A 2012 Government Accountability Office study estimated that 25% of U.S. manufacturers had safety incentive programs and most had other workplace safety policies that could affect injury and illness reporting. It found that 22% of manufacturers had rate-based safety incentive programs, which reward workers with few or no reported injuries or illnesses during a set period, while 14% had behavior-based programs to report near misses or recommend safety improvements.

“The idea that the record is just based on anecdotal information is completely false,” said Nancy Lessin, senior staff for strategic initiatives at the United Steelworkers' Tony Mazzocchi Center for Health, Safety and Environmental Education in Pittsburgh.

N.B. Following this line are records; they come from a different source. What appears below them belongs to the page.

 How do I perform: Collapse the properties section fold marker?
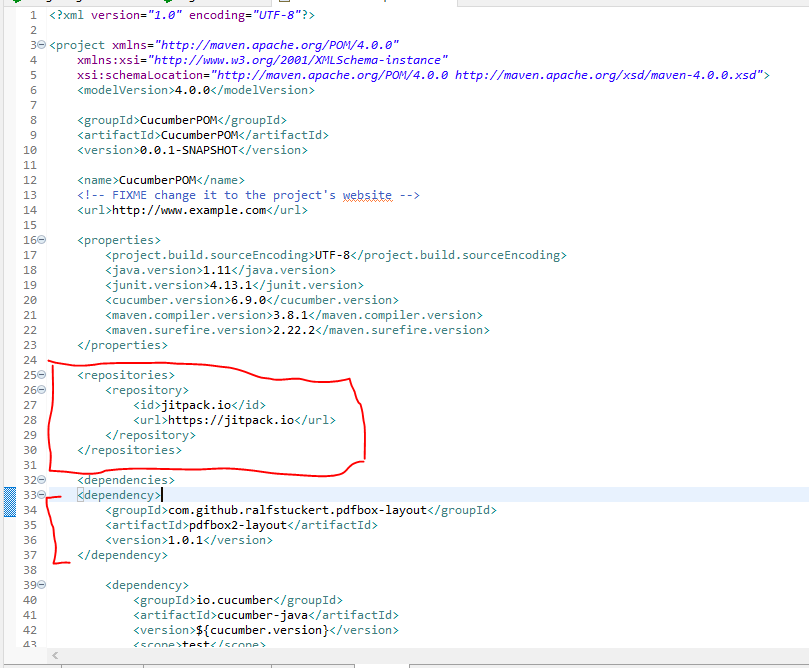pyautogui.click(x=39, y=239)
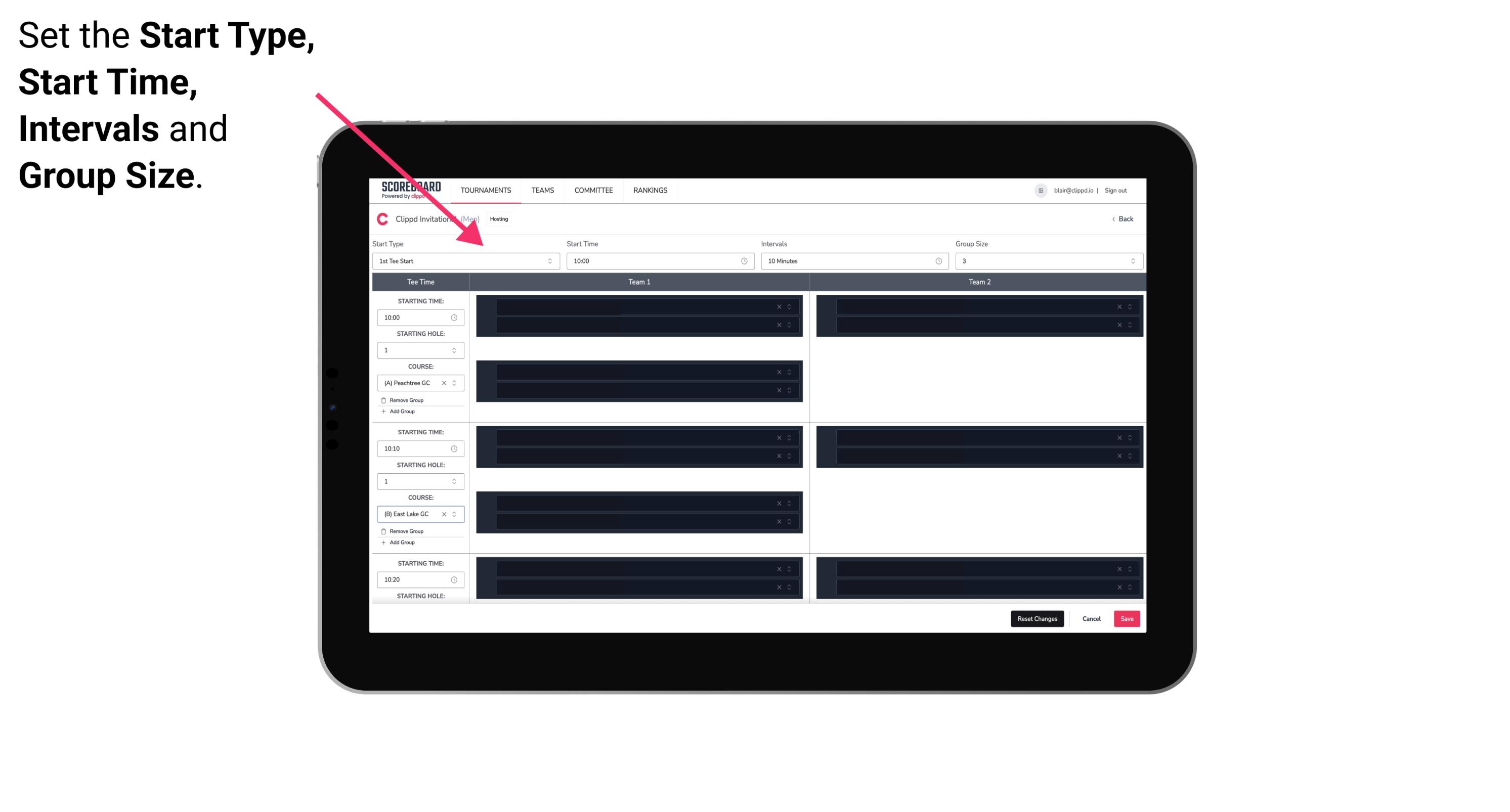
Task: Click the Reset Changes button
Action: click(x=1037, y=618)
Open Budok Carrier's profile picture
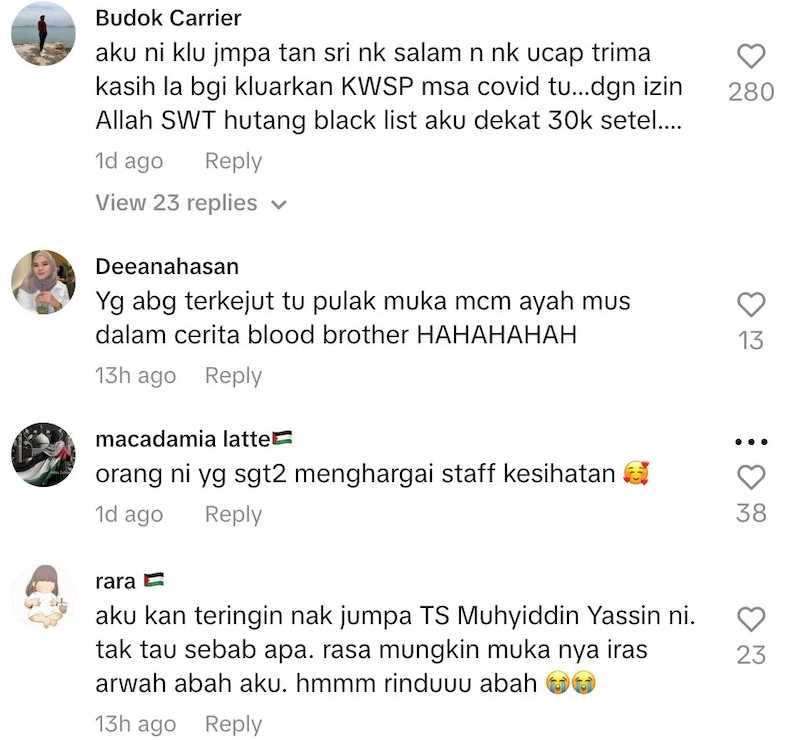Viewport: 792px width, 740px height. [43, 33]

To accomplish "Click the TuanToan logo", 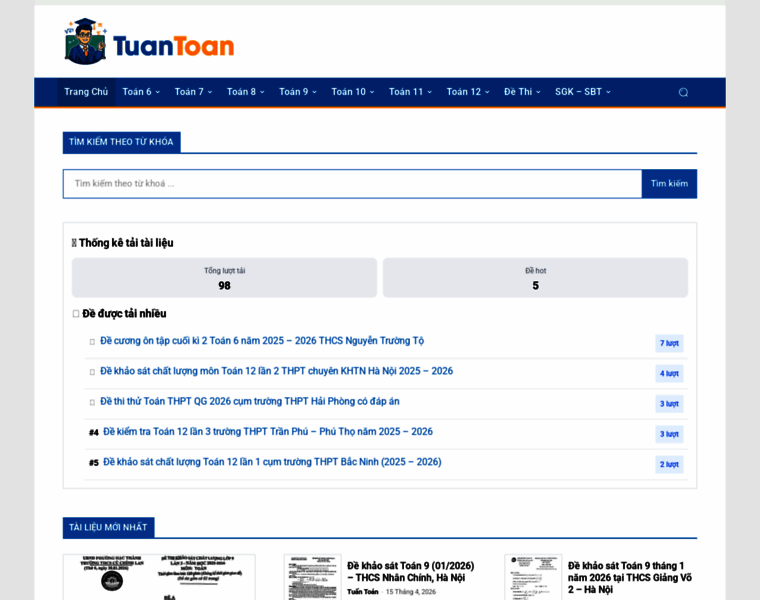I will pyautogui.click(x=149, y=42).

However, Mr. Halprin argued that the contention that incentive programs discourage injury and illness reporting is false, citing estimates that the accuracy rate for employers using OSHA's reporting forms is 90% to 95%.

“Those studies have shown no pervasive intentional underreporting or discouraging of anyone reporting,” Mr. Halprin said. “They've simply shown mostly overreporting and underreporting due to an overly complex rule.”

Seeking an alternative, Boston-based Northeastern University researchers devised a construction reporting program designed to promote, recognize and reward safe working conditions that relied on worksite safety audits, according to their May 2015 report.

Foremen received weekly reports — including positive and negative examples — over a six-month period analyzing recognition of hazards such as lack of fall protection or guardrails.

The approach triggered safety improvements in as little as 30 days, researchers said, and a passing score resulted in a catered lunch for employees and a raffled free parking space for a month for one individual employee.

“You always have to be careful when creating an incentive what you are incentivizing,” said Jack Dennerlein, a professor at Northeastern University's Bouvé College of Health Sciences, Department of Physical Therapy, Movement, and Rehabilitation Sciences in Boston.